Seit dem 25. Oktober 2023 sind EU-weit die neuen eForms-Standardformulare für Bekanntmachungen verpflichtend. Die eForms-Verordnung (EU) 2019/1780 ersetzt die bisherigen Standardformulare der Verordnung (EG) Nr. 842/2011 und enthält über 180 strukturierte Datenfelder, die eine maschinelle Auswertung und bessere Vergleichbarkeit von Auftragsbekanntmachungen ermöglichen.

Bekanntmachungskanäle

Oberschwellenbereich (EU-weit)

Im Oberschwellenbereich ist die Veröffentlichung auf TED (Tenders Electronic Daily) zwingend. Die elektronische Übermittlung erfolgt über das eSender-System des Amts für Veröffentlichungen der EU. Nationale Veröffentlichungen dürfen erst nach oder zeitgleich mit der TED-Veröffentlichung erfolgen und dürfen keine zusätzlichen, nicht in TED enthaltenen Informationen enthalten.

Unterschwellenbereich (national)

Im Unterschwellenbereich richten sich die Bekanntmachungspflichten nach nationalem Recht. In Österreich erfolgt die Bekanntmachung über das Ausschreibungsportal (z.B. Lieferanzeiger, ANKÖ). In Deutschland werden Unterschwellenaufträge häufig über Landesausschreibungsblätter, Vergabeplattformen und das Deutsche Bekanntmachungsportal veröffentlicht.

Vorinformation und Auftragsbekanntmachung

Die Auftragsbekanntmachung ist von der Vorinformation (auch: Vorabbekanntmachung) zu unterscheiden. Die Vorinformation informiert den Markt frühzeitig über geplante Aufträge, ohne bereits ein konkretes Verfahren einzuleiten. Sie kann unter bestimmten Voraussetzungen die Mindestfristen für die Angebots- oder Teilnahmefrist verkürzen.

FAQ

Wann muss eine Auftragsbekanntmachung veröffentlicht werden? Im Oberschwellenbereich vor Einleitung des Vergabeverfahrens, also vor Beginn der Angebots- oder Teilnahmefrist. Im Unterschwellenbereich gelten die jeweiligen nationalen Fristen.
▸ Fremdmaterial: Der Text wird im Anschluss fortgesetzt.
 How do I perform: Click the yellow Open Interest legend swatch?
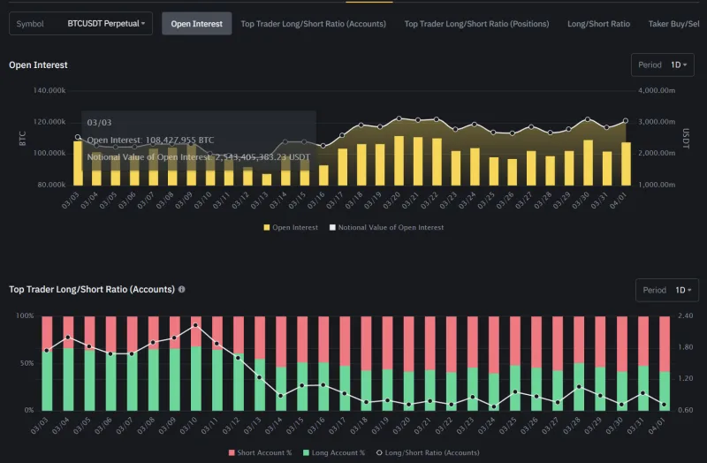[267, 227]
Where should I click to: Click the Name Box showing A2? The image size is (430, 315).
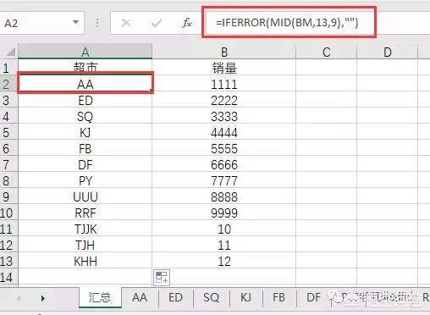[x=41, y=23]
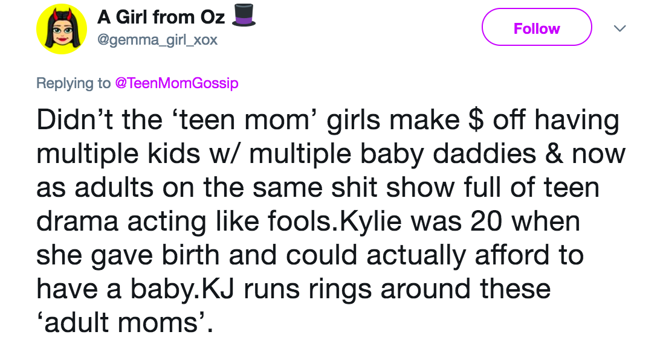The image size is (666, 352).
Task: Click the @gemma_girl_xox handle
Action: [157, 40]
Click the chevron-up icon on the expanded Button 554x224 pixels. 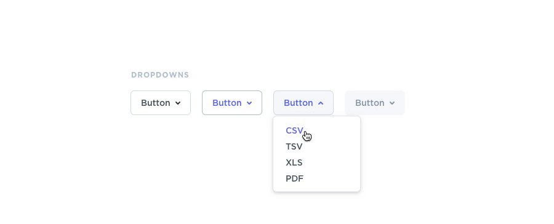click(x=321, y=103)
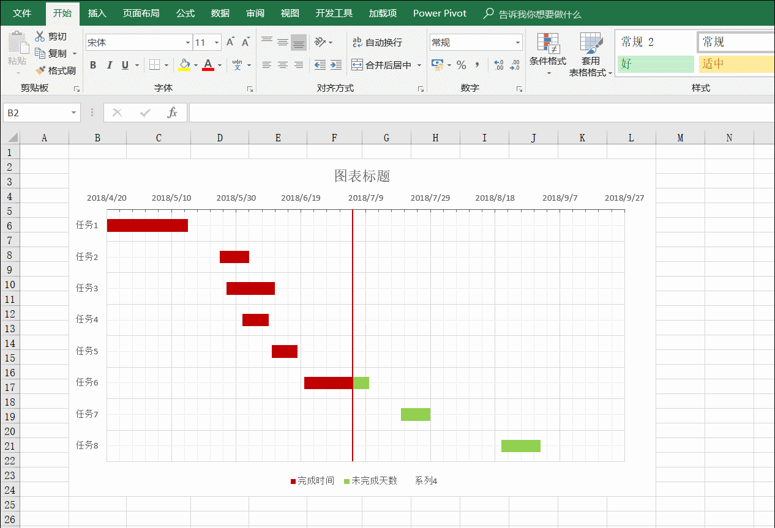Open the Formulas (公式) tab
The width and height of the screenshot is (775, 528).
pos(185,13)
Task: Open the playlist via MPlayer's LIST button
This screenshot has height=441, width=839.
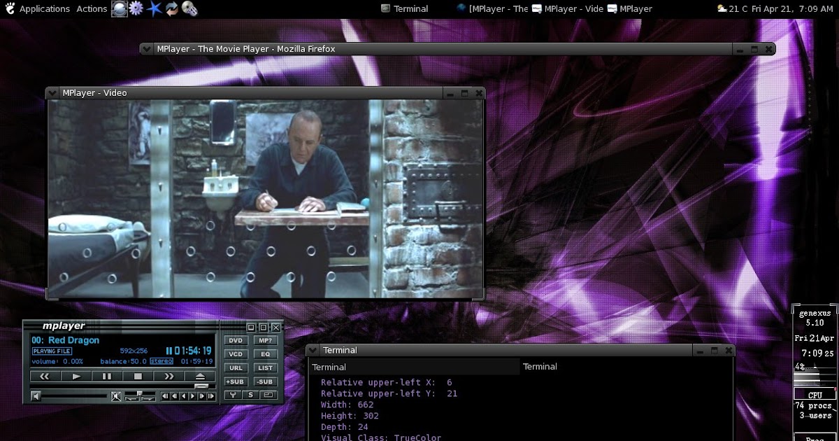Action: pyautogui.click(x=265, y=368)
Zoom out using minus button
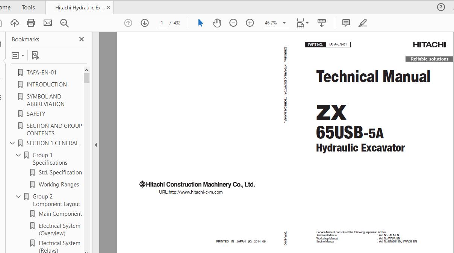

Was passiert, wenn eine Bekanntmachung fehlerhaft ist? Fehler in der Bekanntmachung müssen durch eine Berichtigungsbekanntmachung (Corrigendum) korrigiert werden. Wesentliche Fehler, die Bieter benachteiligen, können zur Anfechtung des gesamten Verfahrens führen.

Wie lange ist eine Auftragsbekanntmachung auf TED verfügbar? Bekanntmachungen auf TED bleiben dauerhaft im Archiv abrufbar und werden für mindestens fünf Jahre gespeichert.

Welche Sprache muss für eine TED-Bekanntmachung verwendet werden? Auftragsbekanntmachungen auf TED können in jeder EU-Amtssprache eingereicht werden. Die Pflichtfelder müssen jedoch mindestens in der Sprache des Auftraggebers ausgefüllt sein; eine Zusammenfassung in einer weiteren EU-Sprache ist empfohlen.


Zuletzt aktualisiert: Jänner 2026 Alle Angaben ohne Gewähr. Für rechtlich verbindliche Auskünfte wenden Sie sich an eine auf Vergaberecht spezialisierte Kanzlei.